Part of what you'll need to do is see whether RC is slowing you down - are you taking too much time also or is it just that you're getting the harder ones wrong? You have to do somewhat different things to get better at timing vs. accuracy (though they're also interrelated obviously).
I assume you have already used some resource that talks about how to read the passages in order to extract the most useful information without getting too bogged down in the details and losing time? If you haven't, some ideas are below, but you should also ask around here and get something - there are a lot of books from GMAT companies that address this.
What is the purpose / main idea of each individual paragraph?
What kind of info is contained in the various paragraphs?
- background info / context
- support for the main point / purpose (this is generally the largest category of info)
- the actual main point / purpose
- follow-on discussion / expounding upon the main point / purpose
Is there any foreshadowing that gives you an idea of what's coming?
RC Questions:
Is it a general question or a specific one?
If general, what type?
- main idea
- passage structure
- tone
If specific, what type?
- specific detail, what
- specific detail, why
- inference
(those three are the main types, though there are other minor types)

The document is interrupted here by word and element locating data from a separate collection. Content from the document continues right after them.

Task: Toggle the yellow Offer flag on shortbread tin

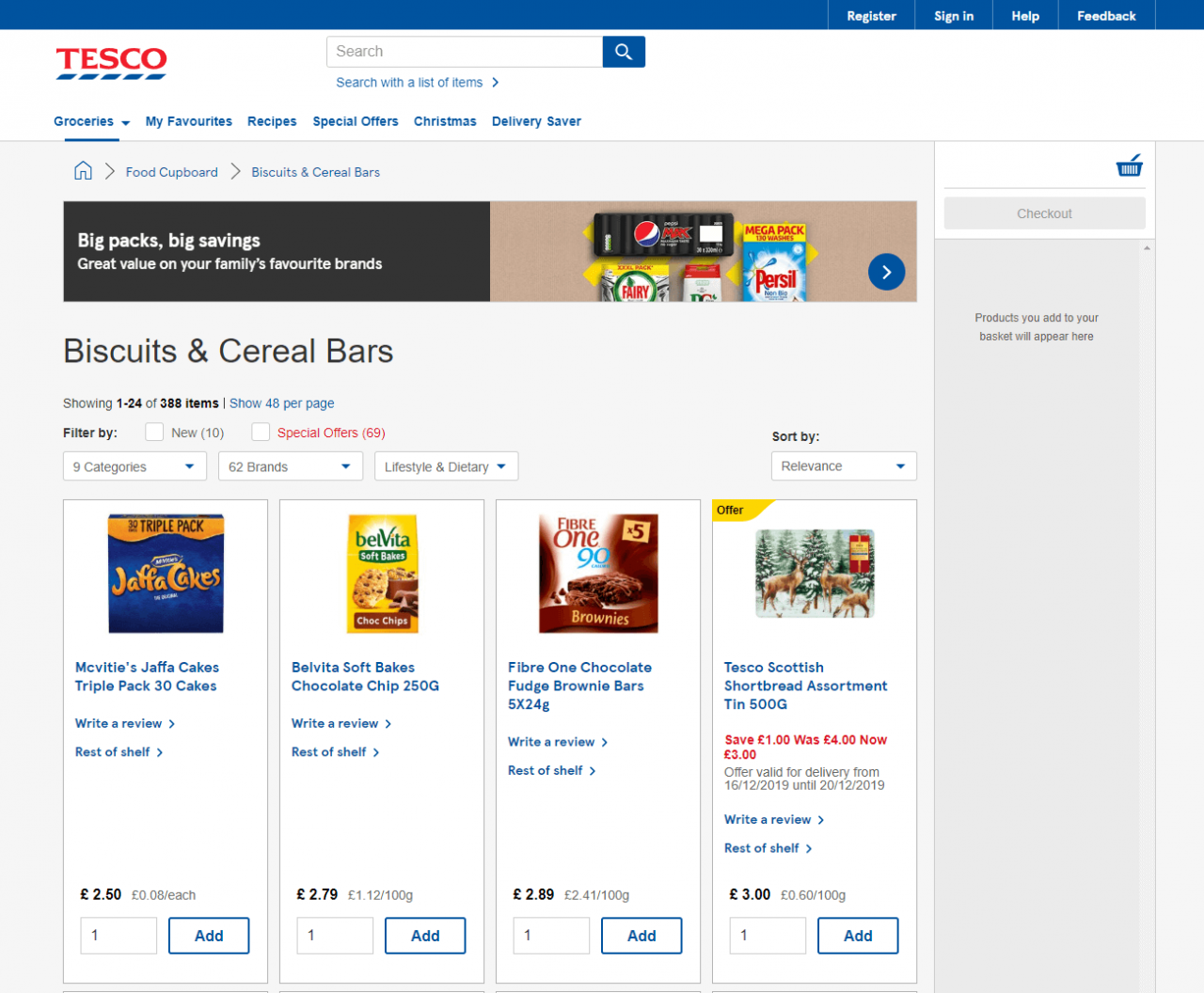Action: pyautogui.click(x=737, y=510)
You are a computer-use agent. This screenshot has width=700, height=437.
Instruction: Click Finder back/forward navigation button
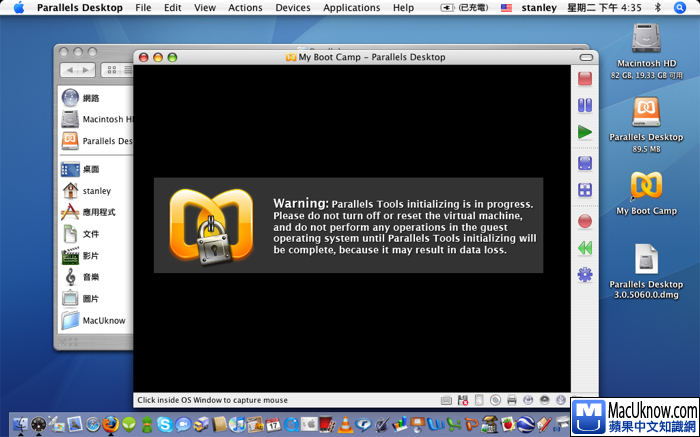[x=77, y=70]
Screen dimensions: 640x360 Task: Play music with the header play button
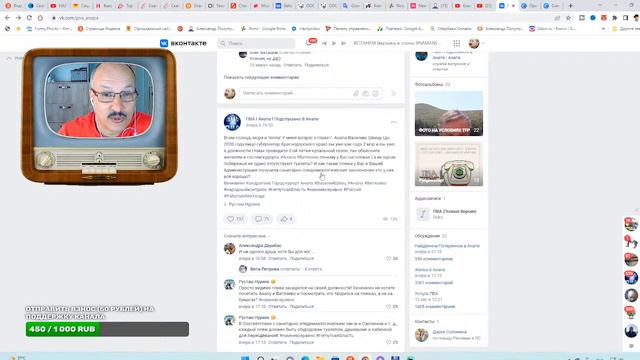click(x=334, y=43)
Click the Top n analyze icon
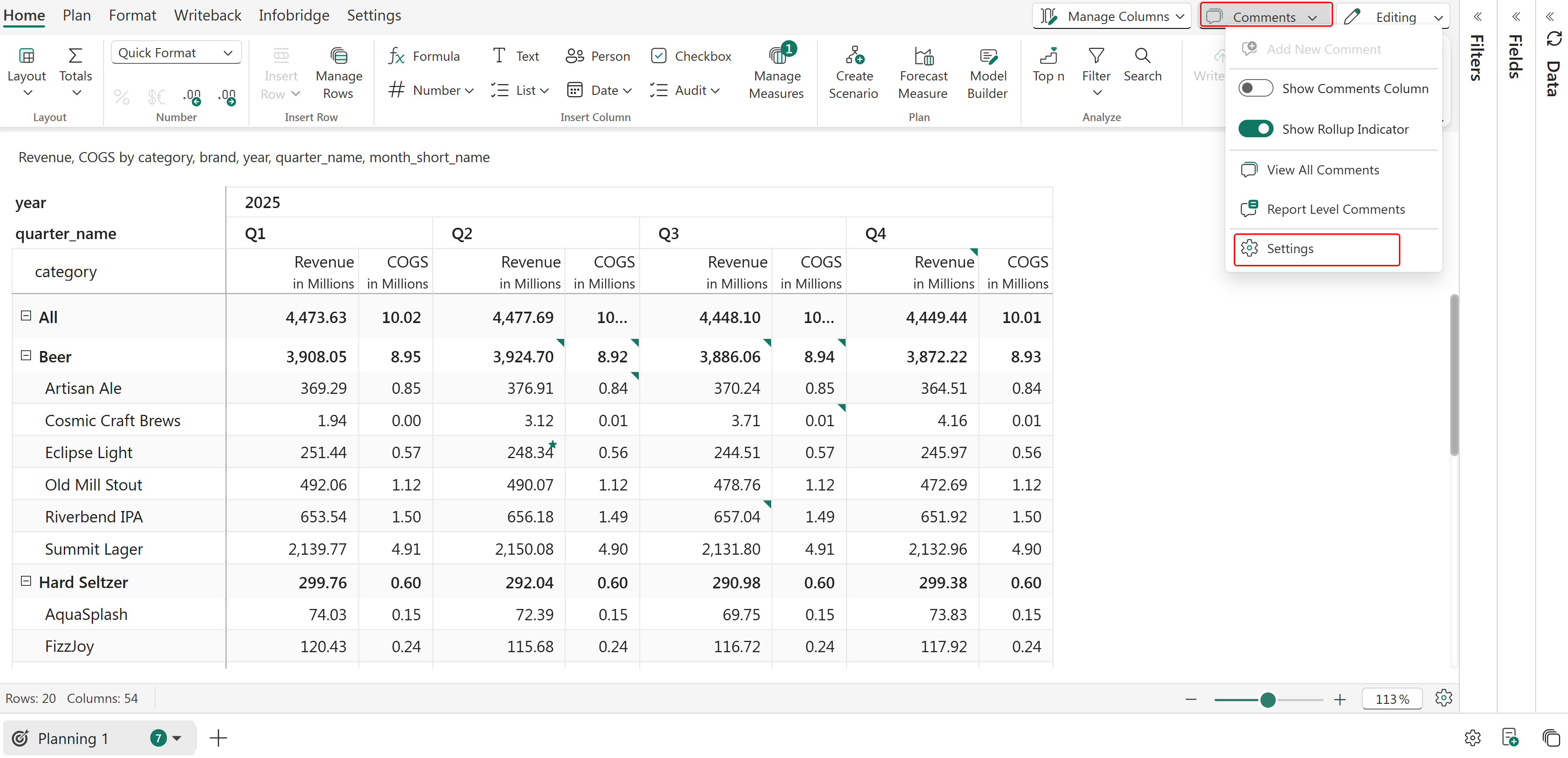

Do you know how to handle each of those types? Do you know what they want? (This is different for each type.)
Also, start analyzing those answer choices. Here are some ideas to get you started.
RWP: Real World Plausible. The info sounds good in the real world, but I'm supposed to limit myself only to what the passage tells me.
DC: The info is directly contradicted by the passage
The Mix-Up: Two different pieces of info from the passage have been mashed together in a way that is not what the passage actually says - it just looks good b/c the two different pieces are discussed (separately) in the passage
Extreme: extreme words -- always, never -- typically indicate wrong answers (on RC - this is not as certain on CR)
TBNR: True But Not Right. This info is actually presented just as stated in the passage... but it doesn't answer the question that was just asked.
And, of course, the biggest category of all: Out of Scope. (RWP is a subset of OOS.) The info goes beyond what the passage actually says and we can't do that.